The drill bit may be rotated within the wellbore by rotating the drill string from the surface of the formation, or the drill bit may be rotated by coupling the drill bit to a downhole motor, which is also coupled to the drill string and disposed proximate the bottom of the wellbore. The downhole motor may comprise, for example, a hydraulic Moineau-type motor having a shaft, to which the drill bit is mounted, that may be caused to rotate by pumping fluid (e.g., drilling mud or fluid) from the surface of the formation down through the center of the drill string, through the hydraulic motor, out from nozzles in the drill bit, and back up to the surface of the formation through an annular space between the outer surface of the drill string and the exposed surface of the formation within the wellbore.

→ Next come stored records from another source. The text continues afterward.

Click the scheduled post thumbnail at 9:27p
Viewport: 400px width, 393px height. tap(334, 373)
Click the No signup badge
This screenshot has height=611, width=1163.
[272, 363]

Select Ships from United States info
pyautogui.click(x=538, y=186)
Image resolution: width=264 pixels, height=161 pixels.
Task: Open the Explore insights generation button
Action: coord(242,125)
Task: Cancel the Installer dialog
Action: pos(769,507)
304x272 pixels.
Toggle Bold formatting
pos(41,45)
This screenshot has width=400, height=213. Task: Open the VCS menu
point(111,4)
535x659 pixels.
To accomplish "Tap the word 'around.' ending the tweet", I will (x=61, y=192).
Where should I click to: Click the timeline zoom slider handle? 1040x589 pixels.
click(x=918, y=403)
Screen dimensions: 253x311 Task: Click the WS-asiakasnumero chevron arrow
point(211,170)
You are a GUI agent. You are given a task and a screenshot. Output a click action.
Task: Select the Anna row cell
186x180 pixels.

It is known in the art to use what is referred to in the art as a “reamer” (also referred to in the art as a “hole opening device” or a “hole opener”) in conjunction with a drill bit as part of a BHA when drilling a wellbore in a subterranean formation. In such a configuration, the drill bit operates as a “pilot” bit to form a pilot bore in the subterranean formation. As the drill bit and BHA advance into the formation, the reamer follows the drill bit through the pilot bore and enlarges the diameter of, or “reams,” the pilot bore.
Conventionally in drilling oil, gas, and geothermal wells, casing is installed and cemented to prevent the wellbore walls from caving into the subterranean borehole while providing requisite shoring for subsequent drilling operations to achieve greater depths. To increase the depth of a previously drilled borehole, Previously Presented casing is laid within and extended below the previous casing. While adding casing allows a borehole to reach greater depths, it has the disadvantage of narrowing the borehole. Narrowing the borehole restricts the diameter of any subsequent sections of the well because the drill bit and any further casing must pass through the existing casing. As reductions in the borehole diameter limit the production flow rate of oil and gas through the borehole, it is often desirable to enlarge a subterranean borehole to provide a larger borehole diameter beyond previously installed casing.
Expandable reamers may include reamer blades pivotably or hingedly affixed to a tubular body and actuated by way of a piston disposed therein as disclosed by U.S. Pat. No. 5,402,856 to Warren. In addition, U.S. Pat. No. 6,360,831 to Åkesson et al. discloses a borehole opener comprising a body equipped with at least two hole opening arms having cutting means that may be moved from a position of rest in the body to an active position by exposure to pressure of the drilling fluid flowing through the body. The blades in these reamers are initially retracted to permit the tool to run through the borehole on a drill string and, once the tool has passed beyond the end of the casing, the blades are extended so the bore diameter may be increased below the casing.
Expandable reamers include activation means for moving the reamer blades thereof between a deactivated position and an expanded, activated position. For example, prior known expandable reamers include a movable sleeve coupled to the reamer blades. As the movable sleeve moves axially within a body of the expandable reamer, the reamer blades move between the deactivated position and the activated position. The movement of the movable sleeve is accomplished by causing a pressure differential to push the movable sleeve in the desired axial direction. The pressure differential is provided by dropping a so-called “drop ball” into the drilling fluid. An orifice in the drilling fluid flow path smaller than the drop ball is provided in the expandable reamer, such that the drop ball cannot pass the orifice. When the drop ball reaches the orifice, pressure from the drilling fluid builds up above the drop ball, pushing the drop ball downward along with the structure in which the orifice is formed. Drilling fluid may then be directed to provide pressure against the movable sleeve, moving the movable sleeve upward and, consequently, moving the blades into the activated position. When drilling fluid pressure is released from against the movable sleeve, a spring biases the movable sleeve to move back into the deactivated position.